Je m’intéresse à la notion du Shabbath dernièrement.

Le Shabbath est une pratique juive qui s’observe un jour sur sept et consiste en un repos du travail. Selon les Écritures juives, Dieu a travaillé pendant six jours à créer, et le septième jour, Il a donné à l’humanité un exemple à suivre en prenant une pause du travail.

C’était un cadeau bien particulier pour eux, après une longue période d’esclavage et d’oppression — la reconnaissance de la dignité de leur humanité.

Aujourd’hui, au Canada, nous ne sommes pas des esclaves au sens politique, mais je me demande si la culture selon laquelle il faut produire toujours plus n’est pas une forme d’esclavage. Le type de « production » peut varier d’une personne à l’autre.
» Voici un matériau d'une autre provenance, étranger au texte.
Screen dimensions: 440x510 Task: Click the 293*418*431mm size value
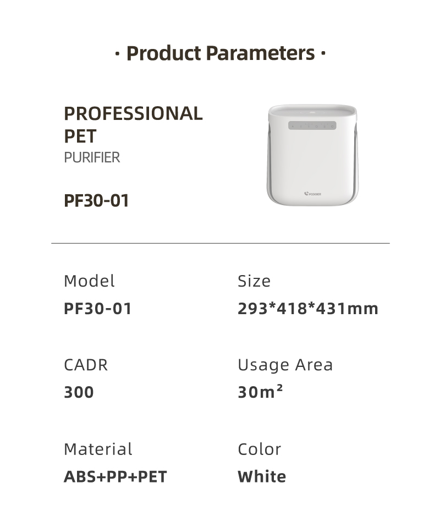click(x=308, y=309)
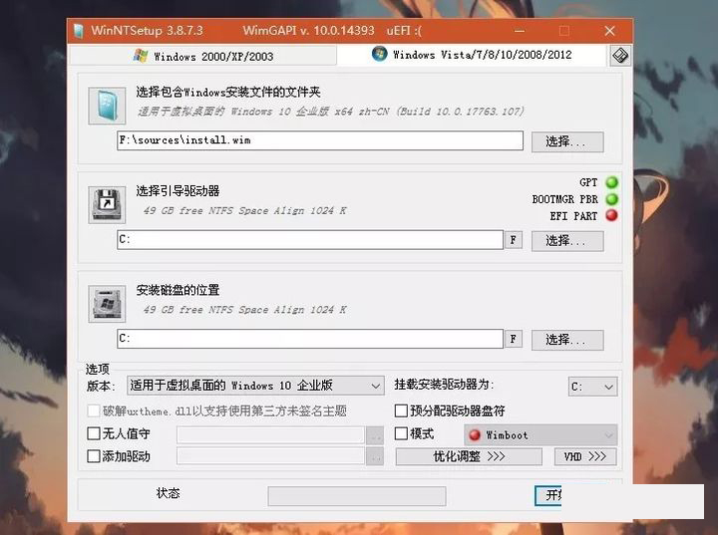Toggle the 添加驱动 add drivers checkbox

tap(95, 456)
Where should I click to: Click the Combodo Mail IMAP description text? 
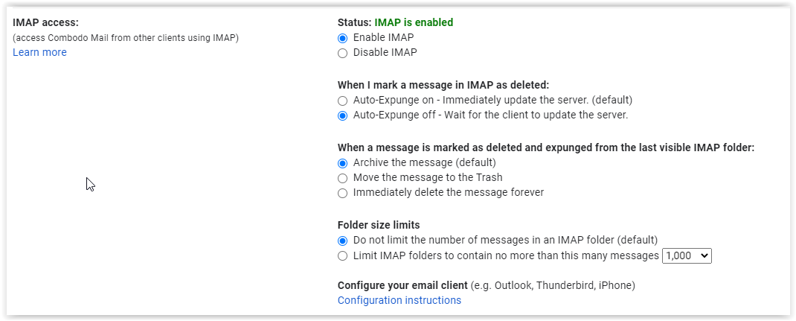[126, 37]
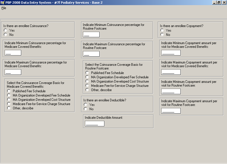This screenshot has height=164, width=227.
Task: Focus Minimum Copayment field for Medicare Covered Benefits
Action: coord(171,53)
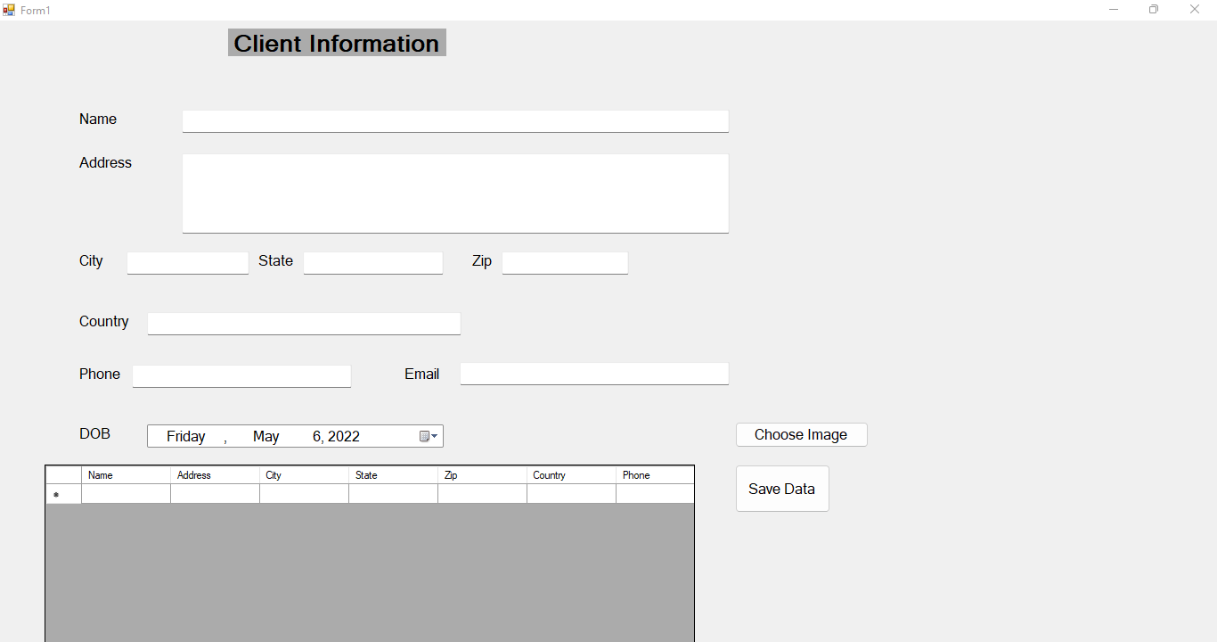Click the State text box
Screen dimensions: 1217x642
pyautogui.click(x=372, y=262)
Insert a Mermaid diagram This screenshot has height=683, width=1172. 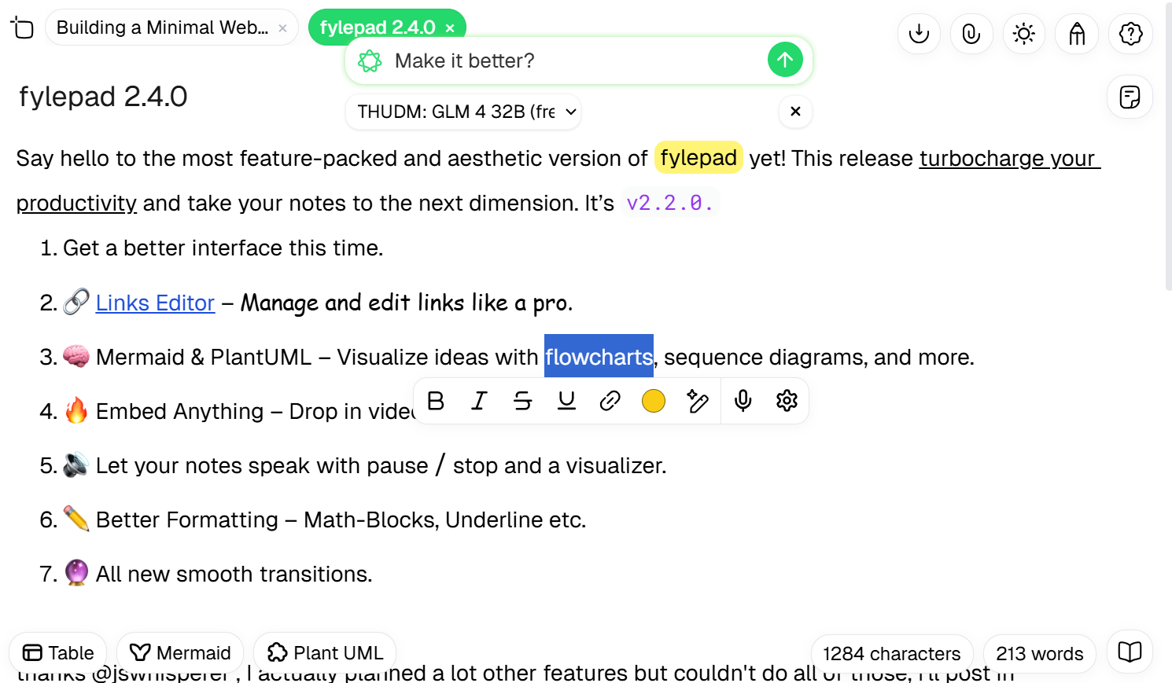(179, 652)
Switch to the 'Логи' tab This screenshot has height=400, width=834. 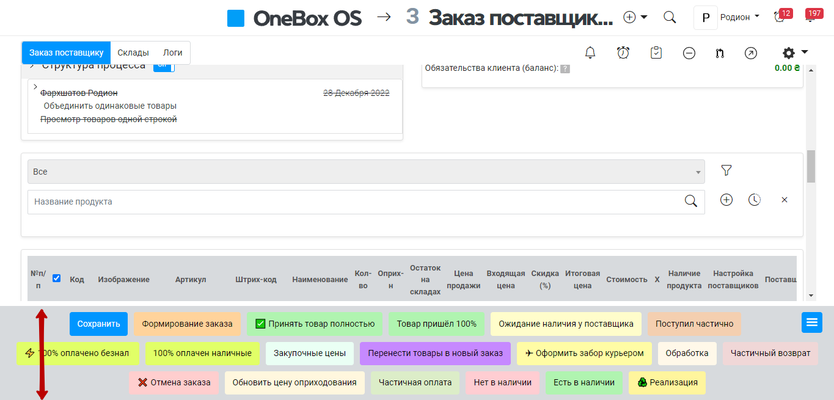(x=173, y=53)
Peut-être s’agit-il de présenter une esthétique digne de Pinterest par nos vêtements, notre décoration intérieure ou notre savoir-faire artisanal. Peut-être est-ce d’atteindre un objectif au travail, au gym ou sur le terrain. Peut-être est-ce simplement le fait de devoir être disponible en tout temps, à la merci de notre téléphone. Peu importe ce que vous devez produire, est-ce que votre rythme actuel est insoutenable?
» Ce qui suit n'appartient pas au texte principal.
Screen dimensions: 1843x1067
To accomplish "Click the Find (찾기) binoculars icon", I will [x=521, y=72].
Quand je suivais l’instruction de base (il y a fort longtemps), un membre de mon peloton avait dit que « le sommeil est pour les faibles et pour ceux qui ne se battent pas ». Ça ne m’avait pas plu alors, et ça ne me plaît toujours pas. C’est une de ces expressions qui sonnent vraies, mais en m’y intéressant de plus près, je vois les failles — la brèche dans l’armure. Dormir est essentiel, et on n’y parvient que dans un climat de confiance.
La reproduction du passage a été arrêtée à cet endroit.